Xavier Dolan, prolifico enfant prodige canadese che a ventisette anni ha già all’attivo sei lungometraggi che si sono distinti nei più prestigiosi festival internazionali – Cannes fra tutti – è in sala in questi giorni con il suo nuovo film: È solo la fine del mondo. Di norma sceneggiatore delle sue opere, Dolan attinge invece questa volta ad una pièce teatrale – probabilmente dagli spunti autobiografici – del francese Jean-Luc-Lagarce.
Il protagonista del dramma, Luis (Gaspard Ulliel), gay sieropositivo scappato di casa per seguire la sua vocazione artistica e per sfuggire ad una famiglia incapace di essere un nido per qualcuno, decide di rifarsi vivo dopo anni di silenzio per comunicare la sua imminente morte. Ad accoglierlo trova una sorella che non ha visto crescere (Lea Seydoux), un fratello invidioso di lui e furente col mondo(Vincent Cassel), sua moglie (Marion Cotillard), sottomessa vittima di rabbia e violenze, e una madre senza opinioni (Nathalie Baye), che riesce ad esprimersi unicamente attraverso gesti e frasi convenzionali.
È solo la fine del mondo più che un film drammatico è un vero e proprio film dell’orrore, come sottolineato efficacemente dalla fotografia di André Turpin: un trionfo di grigi, di ombre che scavano i volti, di stanze buie e anguste, nonostante l’ambientazione diurna. Le immagini ricreano alla perfezione la claustrofobia di cui Luis è vittima: debole insetto recatosi volontariamente nella tela del ragno, non può che arrendersi all’evidenza che verrà divorato.

══════════

● Esercizio assegnato a: Ricopia dalla recensione il passo che comincia con "Il protagonista del" e prosegue fino a "e frasi convenzionali.".
La recensione e i record sono due materiali distinti.

● Dati dell'esercizio:
══════════

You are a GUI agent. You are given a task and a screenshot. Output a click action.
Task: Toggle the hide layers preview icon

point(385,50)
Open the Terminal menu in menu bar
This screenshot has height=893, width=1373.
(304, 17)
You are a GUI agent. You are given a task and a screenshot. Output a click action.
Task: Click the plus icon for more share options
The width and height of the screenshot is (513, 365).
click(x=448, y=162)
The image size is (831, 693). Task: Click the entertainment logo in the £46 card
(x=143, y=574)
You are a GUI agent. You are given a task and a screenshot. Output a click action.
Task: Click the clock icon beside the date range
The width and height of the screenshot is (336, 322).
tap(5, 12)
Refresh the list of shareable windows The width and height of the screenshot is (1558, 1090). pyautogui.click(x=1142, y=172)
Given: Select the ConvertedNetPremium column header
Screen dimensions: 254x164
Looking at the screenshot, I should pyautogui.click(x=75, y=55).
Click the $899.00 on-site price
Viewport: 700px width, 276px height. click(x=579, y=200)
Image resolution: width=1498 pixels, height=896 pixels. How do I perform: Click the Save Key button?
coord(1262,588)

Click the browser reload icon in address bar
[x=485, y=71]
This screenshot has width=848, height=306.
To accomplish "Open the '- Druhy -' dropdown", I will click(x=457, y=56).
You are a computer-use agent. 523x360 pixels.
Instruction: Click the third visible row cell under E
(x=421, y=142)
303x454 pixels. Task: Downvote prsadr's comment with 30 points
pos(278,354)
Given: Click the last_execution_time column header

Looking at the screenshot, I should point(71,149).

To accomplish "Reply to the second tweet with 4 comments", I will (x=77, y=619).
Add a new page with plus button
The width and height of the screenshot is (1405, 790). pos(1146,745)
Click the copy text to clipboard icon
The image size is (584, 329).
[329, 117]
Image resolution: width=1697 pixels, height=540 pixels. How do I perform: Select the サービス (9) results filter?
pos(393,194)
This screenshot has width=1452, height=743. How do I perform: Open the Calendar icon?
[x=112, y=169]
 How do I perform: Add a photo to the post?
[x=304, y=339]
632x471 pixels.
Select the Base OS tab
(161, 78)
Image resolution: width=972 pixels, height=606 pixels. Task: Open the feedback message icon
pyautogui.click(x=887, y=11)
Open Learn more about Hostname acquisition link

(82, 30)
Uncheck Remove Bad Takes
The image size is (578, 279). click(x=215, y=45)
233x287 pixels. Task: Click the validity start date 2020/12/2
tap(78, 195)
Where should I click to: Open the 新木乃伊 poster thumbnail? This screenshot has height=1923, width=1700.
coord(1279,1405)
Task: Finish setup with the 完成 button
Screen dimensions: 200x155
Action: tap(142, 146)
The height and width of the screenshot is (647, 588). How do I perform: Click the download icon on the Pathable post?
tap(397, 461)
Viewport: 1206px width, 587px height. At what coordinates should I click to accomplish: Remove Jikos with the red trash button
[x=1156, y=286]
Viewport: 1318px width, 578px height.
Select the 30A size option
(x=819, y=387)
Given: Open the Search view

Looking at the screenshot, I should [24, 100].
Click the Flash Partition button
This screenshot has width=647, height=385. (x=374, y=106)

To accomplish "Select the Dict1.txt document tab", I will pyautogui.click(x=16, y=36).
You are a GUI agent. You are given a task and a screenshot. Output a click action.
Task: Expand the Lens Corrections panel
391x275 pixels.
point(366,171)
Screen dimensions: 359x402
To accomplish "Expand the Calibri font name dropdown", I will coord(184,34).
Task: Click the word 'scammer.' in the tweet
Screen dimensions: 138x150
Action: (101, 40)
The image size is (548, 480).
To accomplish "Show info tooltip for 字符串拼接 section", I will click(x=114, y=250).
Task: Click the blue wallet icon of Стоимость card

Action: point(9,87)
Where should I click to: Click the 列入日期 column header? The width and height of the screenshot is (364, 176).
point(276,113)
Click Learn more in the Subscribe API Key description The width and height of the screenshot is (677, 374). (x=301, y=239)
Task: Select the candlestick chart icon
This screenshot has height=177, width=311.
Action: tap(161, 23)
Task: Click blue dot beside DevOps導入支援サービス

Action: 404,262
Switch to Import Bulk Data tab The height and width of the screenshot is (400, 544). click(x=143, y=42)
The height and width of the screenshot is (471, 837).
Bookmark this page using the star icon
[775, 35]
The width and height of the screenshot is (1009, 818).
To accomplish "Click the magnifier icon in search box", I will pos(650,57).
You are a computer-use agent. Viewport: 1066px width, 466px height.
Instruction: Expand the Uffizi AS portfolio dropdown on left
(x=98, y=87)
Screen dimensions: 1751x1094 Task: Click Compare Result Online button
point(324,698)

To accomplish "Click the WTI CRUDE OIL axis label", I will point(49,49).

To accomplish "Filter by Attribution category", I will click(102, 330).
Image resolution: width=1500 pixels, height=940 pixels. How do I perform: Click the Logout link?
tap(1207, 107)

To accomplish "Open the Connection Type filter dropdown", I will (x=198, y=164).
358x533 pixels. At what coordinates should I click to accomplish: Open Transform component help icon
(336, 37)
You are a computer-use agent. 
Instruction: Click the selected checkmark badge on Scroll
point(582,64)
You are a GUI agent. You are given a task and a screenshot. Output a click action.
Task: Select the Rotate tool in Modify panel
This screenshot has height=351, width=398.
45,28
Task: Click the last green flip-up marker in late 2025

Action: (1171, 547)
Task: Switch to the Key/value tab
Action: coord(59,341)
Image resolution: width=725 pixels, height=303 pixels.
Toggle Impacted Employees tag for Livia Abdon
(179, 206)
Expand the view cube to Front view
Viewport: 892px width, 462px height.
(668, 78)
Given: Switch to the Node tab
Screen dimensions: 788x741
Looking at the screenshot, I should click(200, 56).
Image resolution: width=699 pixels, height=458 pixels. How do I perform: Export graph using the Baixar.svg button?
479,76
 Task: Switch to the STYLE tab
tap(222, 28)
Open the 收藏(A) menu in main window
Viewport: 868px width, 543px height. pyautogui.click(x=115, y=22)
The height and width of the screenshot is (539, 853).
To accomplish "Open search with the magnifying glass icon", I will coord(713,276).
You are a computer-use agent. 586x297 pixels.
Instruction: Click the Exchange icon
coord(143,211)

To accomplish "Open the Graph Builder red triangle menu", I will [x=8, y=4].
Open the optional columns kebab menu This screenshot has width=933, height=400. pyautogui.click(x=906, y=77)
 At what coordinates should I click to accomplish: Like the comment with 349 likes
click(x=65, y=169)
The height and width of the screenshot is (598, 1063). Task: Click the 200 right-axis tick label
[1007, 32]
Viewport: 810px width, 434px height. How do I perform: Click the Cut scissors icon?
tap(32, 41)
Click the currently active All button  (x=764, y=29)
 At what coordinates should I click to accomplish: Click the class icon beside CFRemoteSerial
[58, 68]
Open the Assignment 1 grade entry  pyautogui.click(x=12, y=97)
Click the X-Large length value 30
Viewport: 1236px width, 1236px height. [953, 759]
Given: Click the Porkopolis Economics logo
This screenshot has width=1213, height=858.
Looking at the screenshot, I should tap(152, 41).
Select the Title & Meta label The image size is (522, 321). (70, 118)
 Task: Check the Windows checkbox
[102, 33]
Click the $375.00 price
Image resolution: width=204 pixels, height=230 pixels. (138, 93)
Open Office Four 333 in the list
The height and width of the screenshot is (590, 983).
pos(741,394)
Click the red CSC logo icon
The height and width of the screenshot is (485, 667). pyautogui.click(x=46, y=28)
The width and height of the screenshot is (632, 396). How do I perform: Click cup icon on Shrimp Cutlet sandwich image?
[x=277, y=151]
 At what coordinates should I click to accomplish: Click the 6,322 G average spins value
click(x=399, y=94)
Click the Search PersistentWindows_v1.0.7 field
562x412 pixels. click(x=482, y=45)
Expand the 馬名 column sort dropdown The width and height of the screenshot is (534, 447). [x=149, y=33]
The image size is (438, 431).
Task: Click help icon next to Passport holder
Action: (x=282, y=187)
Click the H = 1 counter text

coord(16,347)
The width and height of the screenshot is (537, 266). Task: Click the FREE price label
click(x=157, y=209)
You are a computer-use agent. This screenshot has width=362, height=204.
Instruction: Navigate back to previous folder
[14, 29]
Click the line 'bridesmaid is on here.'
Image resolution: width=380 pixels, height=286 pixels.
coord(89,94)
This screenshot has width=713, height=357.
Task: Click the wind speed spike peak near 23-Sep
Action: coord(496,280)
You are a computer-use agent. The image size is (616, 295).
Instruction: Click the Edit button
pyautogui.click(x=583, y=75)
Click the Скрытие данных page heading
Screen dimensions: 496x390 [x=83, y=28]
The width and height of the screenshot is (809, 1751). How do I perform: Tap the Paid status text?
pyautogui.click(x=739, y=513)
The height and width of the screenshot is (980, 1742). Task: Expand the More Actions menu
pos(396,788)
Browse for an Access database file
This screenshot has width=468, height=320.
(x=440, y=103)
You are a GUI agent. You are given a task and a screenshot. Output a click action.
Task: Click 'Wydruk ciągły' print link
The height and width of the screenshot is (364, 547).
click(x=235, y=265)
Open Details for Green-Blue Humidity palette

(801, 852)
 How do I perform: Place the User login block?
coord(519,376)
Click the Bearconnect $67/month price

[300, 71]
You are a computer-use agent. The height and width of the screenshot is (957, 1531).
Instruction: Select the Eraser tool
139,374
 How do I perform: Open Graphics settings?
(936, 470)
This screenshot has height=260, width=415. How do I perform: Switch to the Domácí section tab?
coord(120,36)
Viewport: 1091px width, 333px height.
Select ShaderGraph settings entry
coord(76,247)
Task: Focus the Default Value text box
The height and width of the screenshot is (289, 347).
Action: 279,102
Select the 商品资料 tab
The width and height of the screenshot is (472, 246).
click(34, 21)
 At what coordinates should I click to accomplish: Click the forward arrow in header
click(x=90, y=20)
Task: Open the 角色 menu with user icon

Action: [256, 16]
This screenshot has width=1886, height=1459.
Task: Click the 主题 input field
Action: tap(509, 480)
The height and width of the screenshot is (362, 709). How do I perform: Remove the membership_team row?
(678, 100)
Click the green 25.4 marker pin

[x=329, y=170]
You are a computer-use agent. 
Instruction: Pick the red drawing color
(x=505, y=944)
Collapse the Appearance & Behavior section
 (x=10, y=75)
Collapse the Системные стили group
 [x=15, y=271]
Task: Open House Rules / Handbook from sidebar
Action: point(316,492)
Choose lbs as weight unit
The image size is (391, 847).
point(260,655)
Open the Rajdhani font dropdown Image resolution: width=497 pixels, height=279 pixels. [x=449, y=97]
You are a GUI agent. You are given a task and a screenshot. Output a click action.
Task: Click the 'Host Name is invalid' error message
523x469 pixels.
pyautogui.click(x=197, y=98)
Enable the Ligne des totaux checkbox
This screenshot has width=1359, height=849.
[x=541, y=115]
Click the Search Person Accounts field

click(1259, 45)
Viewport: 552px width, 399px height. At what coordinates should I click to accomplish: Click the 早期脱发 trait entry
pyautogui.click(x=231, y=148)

══════════

● Esercizio assegnato b: Estrai dai record tutte le righe che contengono la parola "using". Tieni conto di maiuscole e minuscole.

● Risposta a:
Il protagonista del dramma, Luis (Gaspard Ulliel), gay sieropositivo scappato di casa per seguire la sua vocazione artistica e per sfuggire ad una famiglia incapace di essere un nido per qualcuno, decide di rifarsi vivo dopo anni di silenzio per comunicare la sua imminente morte. Ad accoglierlo trova una sorella che non ha visto crescere (Lea Seydoux), un fratello invidioso di lui e furente col mondo(Vincent Cassel), sua moglie (Marion Cotillard), sottomessa vittima di rabbia e violenze, e una madre senza opinioni (Nathalie Baye), che riesce ad esprimersi unicamente attraverso gesti e frasi convenzionali.

● Risposta b:
Bookmark this page using the star icon
Image resolution: width=699 pixels, height=458 pixels. How do I perform: Export graph using the Baixar.svg button?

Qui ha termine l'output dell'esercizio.